Sebagian meminta jalan tol digratiskan atau dikurangi besaran tarifnya. Sementara yang lain bisa memahami keputusan pemerintah itu. Intervensi APBD dan APBN di Seksi 1 dan 5 di antara alasan mengapa mahalnya tarif tol pertama di Kalimantan itu disoal.

Menanggapi hal itu, Wakil Gubernur Kaltim H Hadi Mulyadi mengatakan bahwa penetapan tarif tol merupakan kewenangan Menteri PUPR. Selanjutnya, daerah mengikuti ketetapan tersebut.

“Semua tol saya pikir sama. Tarif tol ditentukan oleh Kementerian PUPR, ya kita ikuti,” kata Hadi Mulyadi, pekan lalu.

Tol bisa jadi pilihan, lanjut Hadi. Bila dianggap mahal, pengguna jalan bisa lewat jalur arteri yang sudah ada sebelumnya, baik dari sisi pantai (Samarinda-SangaSanga-Muara Jawa-Samboja-Balikpapan)  maupun sisi darat melewati Tahura Bukit Soeharto.  Dua  jalur itu bebas tanpa bayar.

“Kalau mau cepat ya lewat tol dan harus bayar. Begitu ketentuannya,” tegas Hadi.

Sebelumnya, Pj Sekretaris Daerah Provinsi Kaltim HM Sa’bani membenarkan proyek tol pertama di Pulau Kalimantan ini memang diawali dengan APBD Kaltim pada Seksi 1 dan APBN dengan dukungan loan China pada Seksi 5.

“Jadi begini, kalau tidak ada Seksi 1 dan 5, maka tidak mungkin ada investor (Seksi 2, 3 dan 4). Nah, kalau tidak ada investor, kemungkinan jalan tol juga tidak jadi,” jelas Sa’bani di Kantor Gubernur Kaltim, Jumat (5/6/2020).

Sa’bani mengungkapkan saat akan dilakukan lelang untuk Seksi 2, 3 dan 4 (Samboja-Simpang Jembatan Mahkota 2), salah satu syarat dari investor, Seksi 1 dan 5 harus dibiayai pemerintah. Sebabnya, jika investor menanggung keseluruhan pembangunan fisik jalan tol (Seksi 1 sampai Seksi 5), maka tidak akan ada investor mau mengikuti seleksi.

“Dalam kalkulasi mereka, modal yang diperlukan sangat besar, sementara return-nya sangat lama. Penyebabnya, LHR (lalu lintas harian rata-rata) kita relatif masih sangat rendah dibandingkan Pulau Jawa dan Sumatera,” ungkap Sa’bani.

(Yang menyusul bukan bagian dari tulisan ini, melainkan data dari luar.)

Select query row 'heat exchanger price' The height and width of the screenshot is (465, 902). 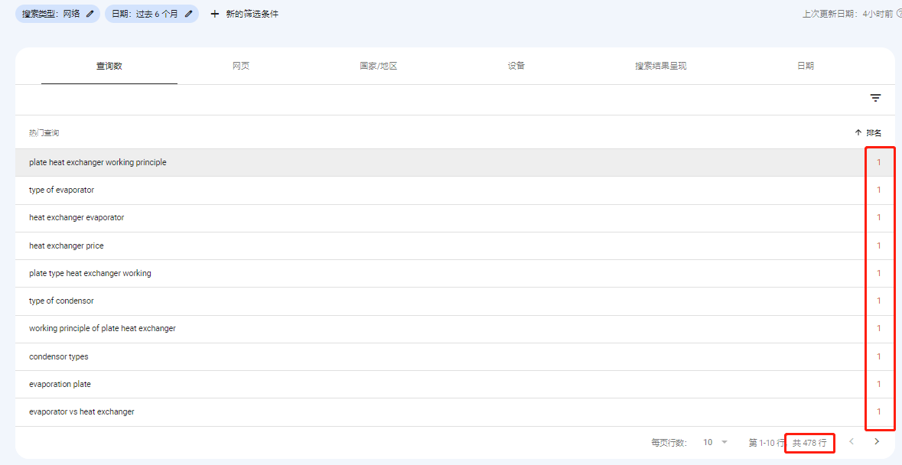67,246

Keberadaan tol  memang menjadi alternatif dengan risiko berbayar. Karena sejatinya, jalur tol itu dibangun oleh pengguna yang membayar jalur tersebut. Masyarakat diimbau tidak ragu melintas di jalan arteri yang sudah ada sebelumnya, karena perawatan rutin tetap dilakukan pemerintah agar tetap nyaman dilalui.

“Ini pilihan, mau yang berbayar atau tidak. Maka, kalau mau yang tidak berbayar, kita bisa lewat jalan arteri yang ada. Dan jalan arteri yang ada, selalu kita rawat setiap tahun, sehingga selalu siap dilintasi,” kata Sa’bani. (ogie)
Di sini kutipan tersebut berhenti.